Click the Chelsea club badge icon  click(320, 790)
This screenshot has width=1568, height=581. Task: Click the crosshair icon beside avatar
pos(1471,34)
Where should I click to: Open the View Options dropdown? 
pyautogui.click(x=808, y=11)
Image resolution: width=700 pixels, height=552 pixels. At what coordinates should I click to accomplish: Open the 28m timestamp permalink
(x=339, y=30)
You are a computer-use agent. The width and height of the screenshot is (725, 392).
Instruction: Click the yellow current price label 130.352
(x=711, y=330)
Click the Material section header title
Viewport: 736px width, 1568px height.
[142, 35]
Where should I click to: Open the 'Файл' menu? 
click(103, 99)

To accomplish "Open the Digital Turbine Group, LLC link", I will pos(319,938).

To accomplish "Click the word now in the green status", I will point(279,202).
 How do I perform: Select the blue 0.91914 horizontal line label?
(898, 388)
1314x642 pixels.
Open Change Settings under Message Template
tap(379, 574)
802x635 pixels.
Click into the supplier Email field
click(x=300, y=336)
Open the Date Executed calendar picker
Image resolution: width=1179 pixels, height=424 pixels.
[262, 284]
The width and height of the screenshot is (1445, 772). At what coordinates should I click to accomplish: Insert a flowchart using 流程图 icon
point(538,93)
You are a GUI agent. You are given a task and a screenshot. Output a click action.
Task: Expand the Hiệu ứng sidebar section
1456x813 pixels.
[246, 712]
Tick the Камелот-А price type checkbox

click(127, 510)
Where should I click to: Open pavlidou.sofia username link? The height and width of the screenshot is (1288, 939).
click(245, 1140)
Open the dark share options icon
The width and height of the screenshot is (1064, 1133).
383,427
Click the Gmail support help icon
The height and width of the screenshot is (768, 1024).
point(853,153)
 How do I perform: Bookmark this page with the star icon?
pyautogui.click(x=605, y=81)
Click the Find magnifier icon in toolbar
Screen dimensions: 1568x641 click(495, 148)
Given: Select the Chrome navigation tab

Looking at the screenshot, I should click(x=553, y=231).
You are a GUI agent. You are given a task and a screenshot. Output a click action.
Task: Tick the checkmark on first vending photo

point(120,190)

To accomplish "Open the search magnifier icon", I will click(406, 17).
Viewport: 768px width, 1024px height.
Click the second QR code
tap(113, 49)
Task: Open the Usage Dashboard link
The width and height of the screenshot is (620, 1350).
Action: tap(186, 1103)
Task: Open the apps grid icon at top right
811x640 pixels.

* **EXERCISE DIRECTIONS**
Starting at the line that contains "Click the Find magnifier icon in toolbar", quote each remaining line of the entries above, unchanged.

* **SOLUTION TO THIS PROBLEM**
Click the Find magnifier icon in toolbar
Screen dimensions: 1568x641 click(495, 148)
Given: Select the Chrome navigation tab

Looking at the screenshot, I should click(x=553, y=231).
You are a GUI agent. You are given a task and a screenshot. Output a click action.
Task: Tick the checkmark on first vending photo

point(120,190)

To accomplish "Open the search magnifier icon", I will click(406, 17).
Viewport: 768px width, 1024px height.
Click the second QR code
tap(113, 49)
Task: Open the Usage Dashboard link
The width and height of the screenshot is (620, 1350).
Action: tap(186, 1103)
Task: Open the apps grid icon at top right
811x640 pixels.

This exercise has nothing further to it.